(Stored items)
━━━━━━━━━━

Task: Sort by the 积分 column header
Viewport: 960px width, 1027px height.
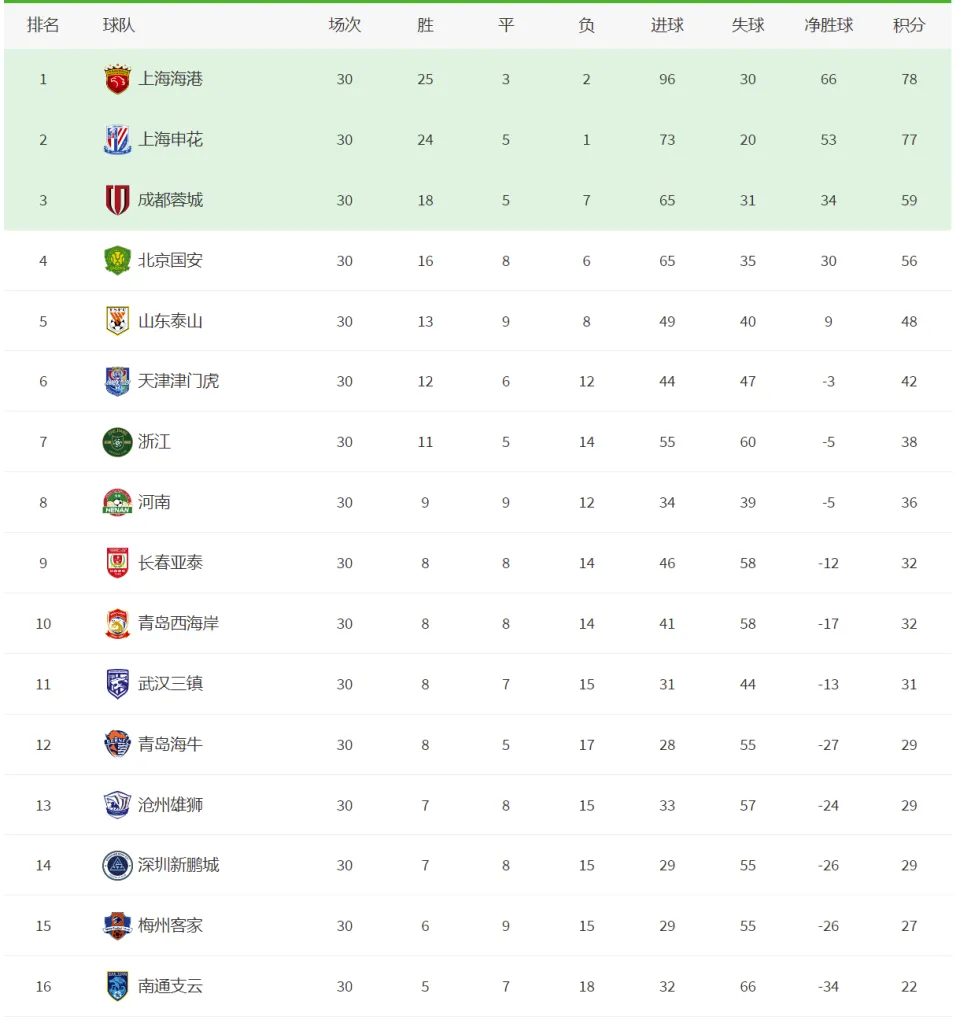Action: [909, 26]

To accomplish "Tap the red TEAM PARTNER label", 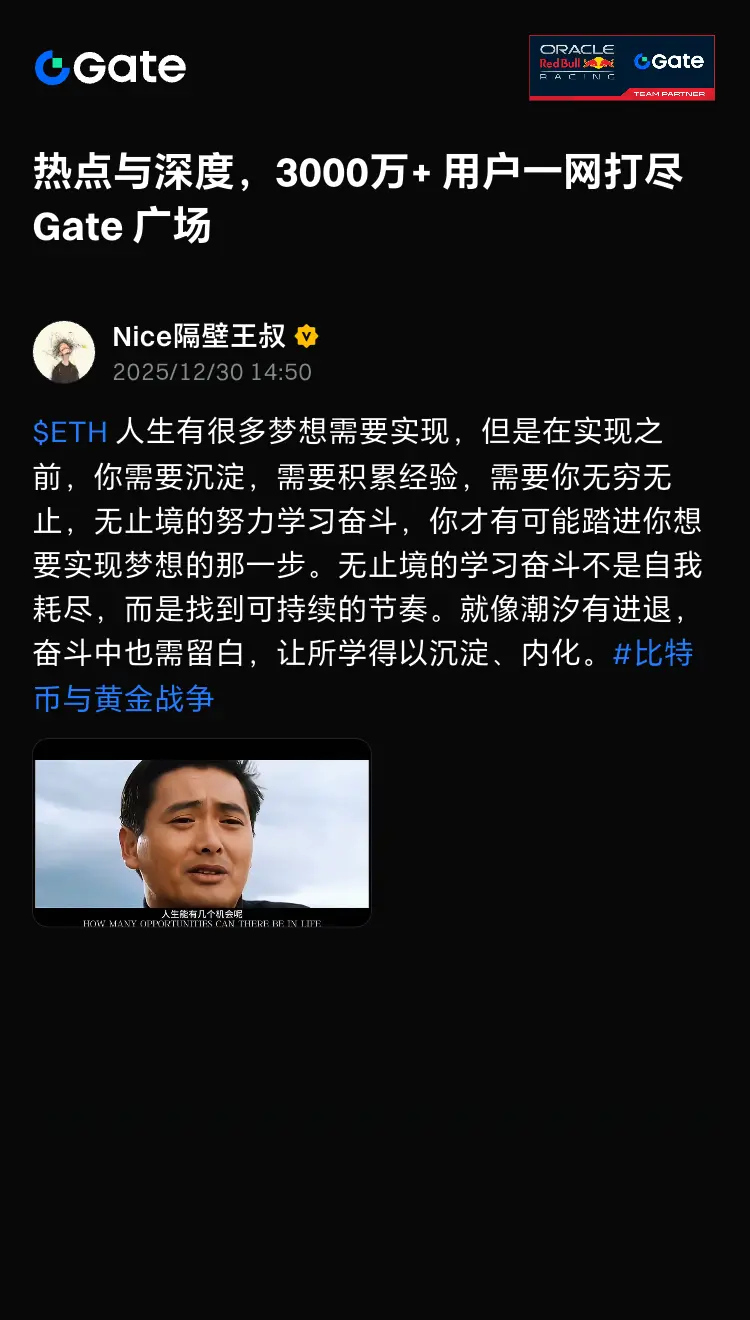I will pyautogui.click(x=669, y=94).
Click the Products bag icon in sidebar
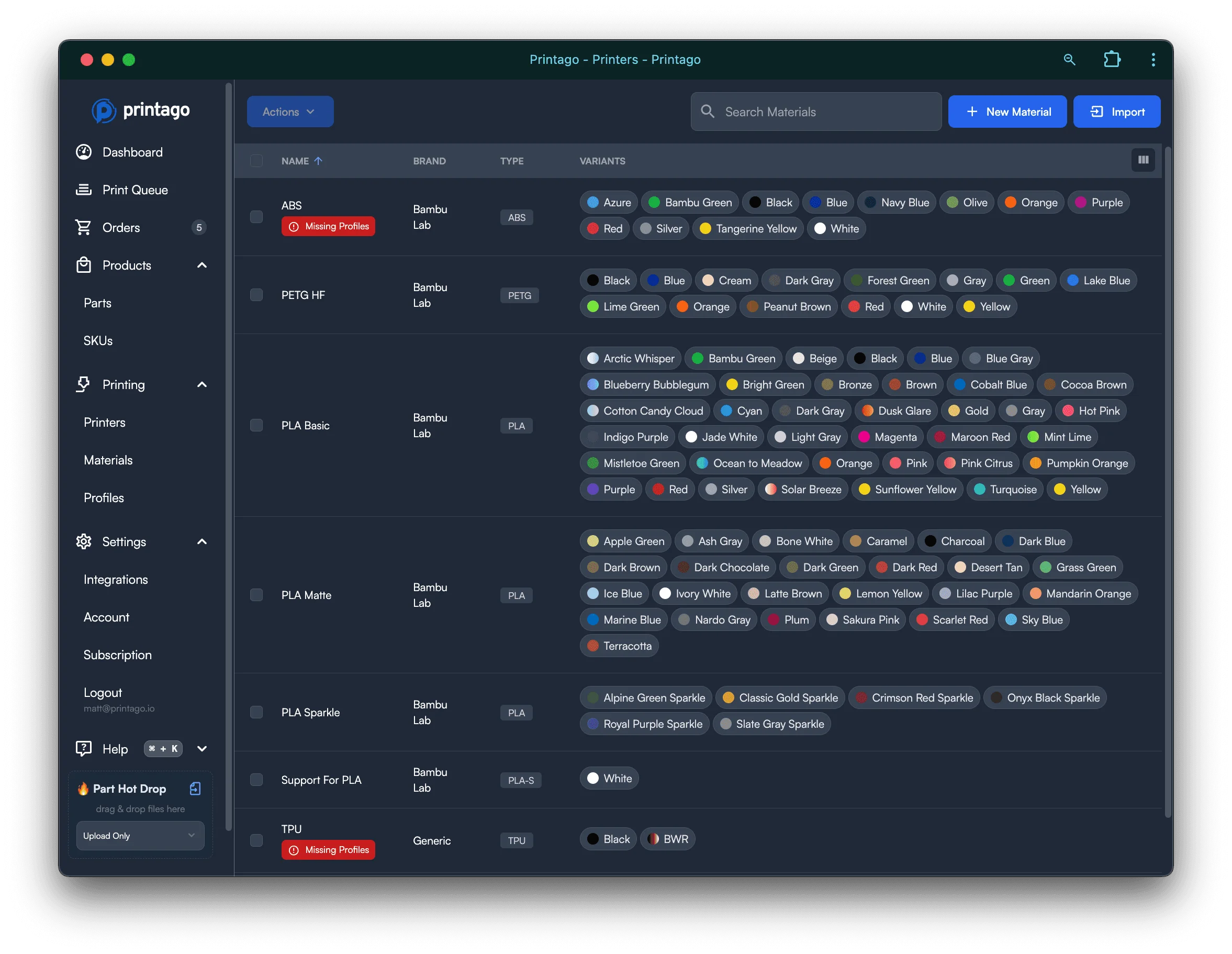 [x=84, y=265]
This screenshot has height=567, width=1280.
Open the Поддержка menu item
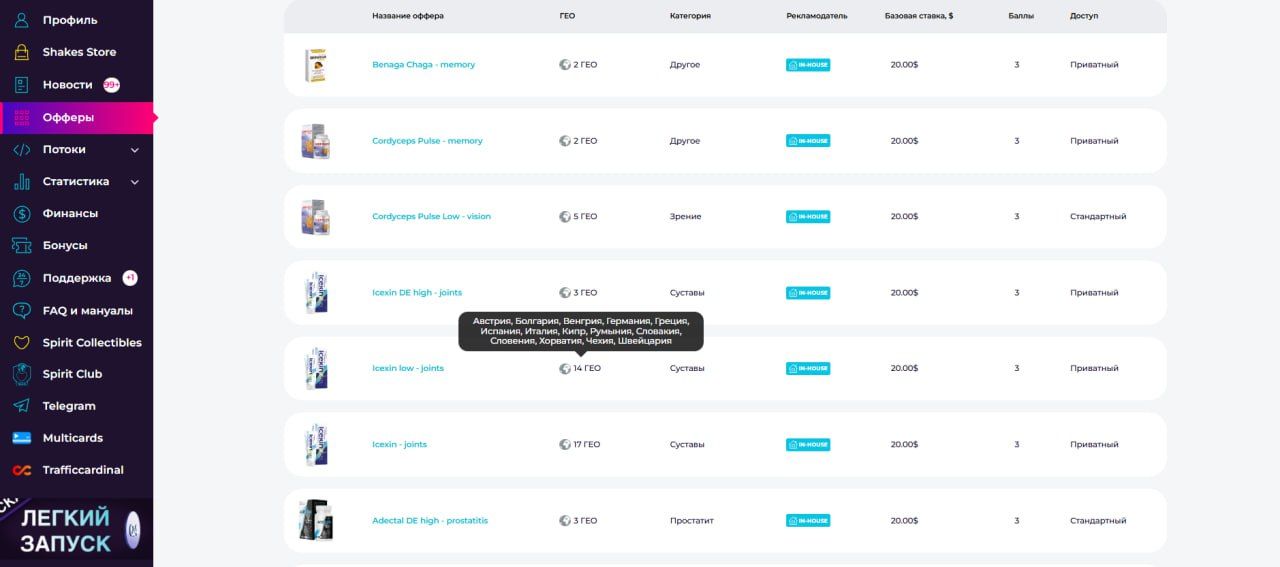pyautogui.click(x=76, y=278)
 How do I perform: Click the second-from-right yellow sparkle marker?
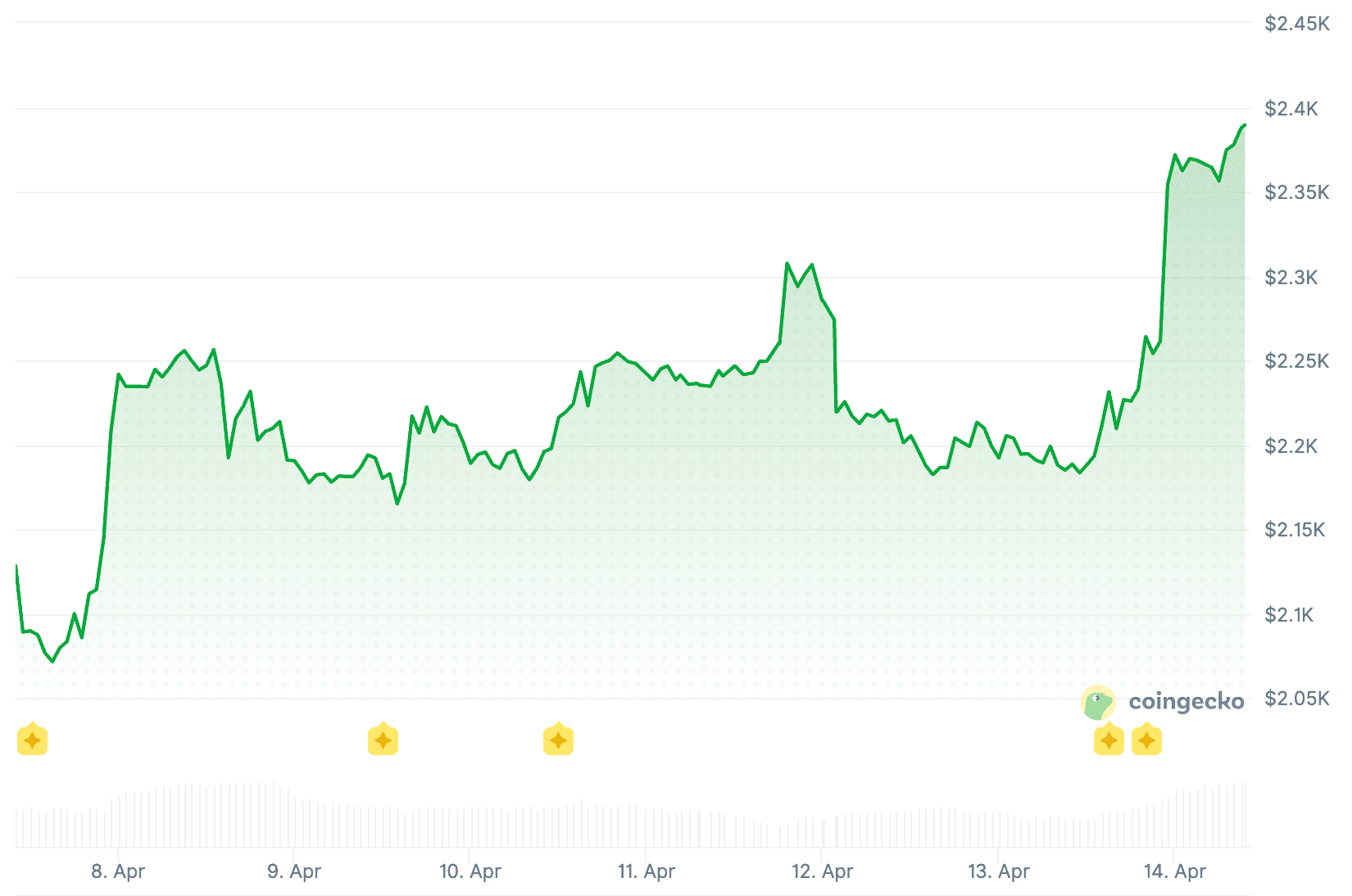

━━━━━━━━━━

**Your task**
Express the items as a Markdown table with the columns Row and Line, starting at the line that contains "Click the Products bag icon in sidebar" and continuing through the end of the items. Number the rows, skip blank lines, and leave out the pictures.

**Answer for the task**
| Row | Line |
|---|---|
| 1 | Click the Products bag icon in sidebar |
| 2 |  [x=84, y=265] |
| 3 | This screenshot has height=567, width=1280. |
| 4 | Open the Поддержка menu item |
| 5 | pyautogui.click(x=76, y=278) |
| 6 |  How do I perform: Click the second-from-right yellow sparkle marker? |